== EXERCISE DESCRIPTION ==
Find the string "will" in the records. Copy each line that has it.

== Saved data entries ==
((

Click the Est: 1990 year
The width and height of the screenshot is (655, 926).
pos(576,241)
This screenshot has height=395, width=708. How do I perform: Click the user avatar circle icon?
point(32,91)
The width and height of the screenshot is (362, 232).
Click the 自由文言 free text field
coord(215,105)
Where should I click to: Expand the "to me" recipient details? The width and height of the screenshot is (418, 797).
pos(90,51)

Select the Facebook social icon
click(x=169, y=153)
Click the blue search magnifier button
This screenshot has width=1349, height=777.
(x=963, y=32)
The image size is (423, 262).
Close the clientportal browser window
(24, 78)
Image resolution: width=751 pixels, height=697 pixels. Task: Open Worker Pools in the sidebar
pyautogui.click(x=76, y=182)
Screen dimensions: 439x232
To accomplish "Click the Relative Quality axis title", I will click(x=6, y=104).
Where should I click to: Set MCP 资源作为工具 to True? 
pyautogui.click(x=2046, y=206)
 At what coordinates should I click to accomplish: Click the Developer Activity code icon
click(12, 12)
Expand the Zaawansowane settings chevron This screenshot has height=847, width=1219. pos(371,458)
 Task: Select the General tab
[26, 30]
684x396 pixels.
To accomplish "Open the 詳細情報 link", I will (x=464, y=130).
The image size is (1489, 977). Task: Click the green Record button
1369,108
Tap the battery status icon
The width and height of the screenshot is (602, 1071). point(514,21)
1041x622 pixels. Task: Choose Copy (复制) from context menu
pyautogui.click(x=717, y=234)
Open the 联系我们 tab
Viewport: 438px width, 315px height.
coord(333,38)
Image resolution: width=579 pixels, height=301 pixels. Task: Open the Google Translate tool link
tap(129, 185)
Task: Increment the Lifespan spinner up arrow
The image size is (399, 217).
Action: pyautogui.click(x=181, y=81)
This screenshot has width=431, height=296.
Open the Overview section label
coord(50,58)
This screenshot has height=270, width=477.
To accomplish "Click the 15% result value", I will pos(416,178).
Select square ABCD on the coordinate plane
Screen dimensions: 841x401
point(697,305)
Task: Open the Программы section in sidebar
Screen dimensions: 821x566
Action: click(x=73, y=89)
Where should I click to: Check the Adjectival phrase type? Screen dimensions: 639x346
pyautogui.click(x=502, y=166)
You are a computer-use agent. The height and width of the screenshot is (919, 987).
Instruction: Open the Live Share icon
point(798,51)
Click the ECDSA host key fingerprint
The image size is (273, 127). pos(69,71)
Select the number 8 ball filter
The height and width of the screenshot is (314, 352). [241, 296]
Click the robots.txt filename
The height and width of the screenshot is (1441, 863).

))

== ANSWER BOX ==
To accomplish "Click the Relative Quality axis title", I will click(x=6, y=104).
To accomplish "Open the 詳細情報 link", I will (x=464, y=130).
To accomplish "Click the 15% result value", I will pos(416,178).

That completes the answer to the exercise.